Gaia sat silent and still. The only movement was the slow dripping of blood that ran down her forehead to encircle her eyes before pooling and then spilling down her cheeks. Blood tears.

But then Gaia’s mouth began to move. It was as if she was chewing something too big to fit in her mouth. Her teeth bit and then ripped at something Shade could not—

—and then she saw!

It was the arm she had ripped from the first and only adult to enter the FAYZ. It was the arm and Shade could see it, could see Gaia’s teeth stripping blackened, crispy skin. The arm did not bleed, but blood drops fell from Gaia’s face and she grinned as she chewed, and grinned as she looked directly at Shade.

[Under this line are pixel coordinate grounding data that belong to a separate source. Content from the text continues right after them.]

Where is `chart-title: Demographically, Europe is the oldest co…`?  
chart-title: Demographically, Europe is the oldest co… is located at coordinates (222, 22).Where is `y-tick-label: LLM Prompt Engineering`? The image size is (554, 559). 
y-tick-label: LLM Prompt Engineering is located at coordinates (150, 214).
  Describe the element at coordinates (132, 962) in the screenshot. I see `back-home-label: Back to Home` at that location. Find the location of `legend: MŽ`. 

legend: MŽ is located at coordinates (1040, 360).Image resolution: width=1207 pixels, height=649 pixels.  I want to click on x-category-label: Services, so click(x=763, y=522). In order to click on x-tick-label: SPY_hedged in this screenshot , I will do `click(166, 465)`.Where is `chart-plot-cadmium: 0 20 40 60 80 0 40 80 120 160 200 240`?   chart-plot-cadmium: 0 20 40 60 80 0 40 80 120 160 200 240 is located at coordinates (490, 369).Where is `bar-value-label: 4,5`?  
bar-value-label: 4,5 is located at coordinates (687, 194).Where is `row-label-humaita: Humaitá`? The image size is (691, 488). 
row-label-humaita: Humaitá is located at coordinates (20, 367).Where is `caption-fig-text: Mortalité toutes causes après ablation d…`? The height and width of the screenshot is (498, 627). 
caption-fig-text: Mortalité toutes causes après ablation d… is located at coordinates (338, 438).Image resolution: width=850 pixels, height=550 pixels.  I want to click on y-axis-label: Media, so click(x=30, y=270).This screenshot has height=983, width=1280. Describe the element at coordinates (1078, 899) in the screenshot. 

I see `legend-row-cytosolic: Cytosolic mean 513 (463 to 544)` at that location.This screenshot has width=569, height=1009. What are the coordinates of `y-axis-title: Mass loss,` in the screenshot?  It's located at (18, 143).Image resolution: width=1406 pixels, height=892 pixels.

And the arm . . . the arm was growing in length even as Gaia tore the wriggling veins from the flesh, it grew and changed and now there was a shoulder, a white, feminine shoulder, not a man’s shoulder—a woman’s shoulder—and now a neck. Chills raised goose bumps all over Shade’s body and a low moan formed in her throat, a moan she could not quite force out, a sound that wanted to escape but couldn’t.

No. No. Noooo. Nooooo! NOOOOO!

The arm had made a shoulder, the shoulder a neck, and now the hair, now the auburn hair and an ear and in that ear the earring Shade had bought her mother on Mother’s Day and—

“NO!” The sound came this time, a muffled cry, as if she were forcing it up through mud.

Shade’s whole body tingled, but it was no longer chills but something strange and new and . . .

Gaia grinned and turned the partial carcass in her hand to face Shade, turned it slowly, slowly, an ear, a cheek . . .

“NO!”

Suddenly Shade slammed into something hard. A second impact a second later as she fell onto her hip.

She was awake. Gaia no longer sat in the easy chair.

Awake.

Shade breathed a shaky sigh of relief. It had been a nightmare.

Then she saw her legs and screamed.

As had become Cruz’s habit, she headed to Shade’s house. It was a stunning day, one of those days you got in autumn in Chicagoland, when the sky was a perfect robin’s egg blue, and the air was as crisp and clean as a hotel sheet, and the leaves were a carpet of gold and red beneath trees that would soon be outlined by snow or glistening with ice.

Cruz paused once to write that down in her Moleskine. Then she ran up the back stairs and knocked at Shade’s kitchen door, which Shade opened instantly, as if she’d been lurking.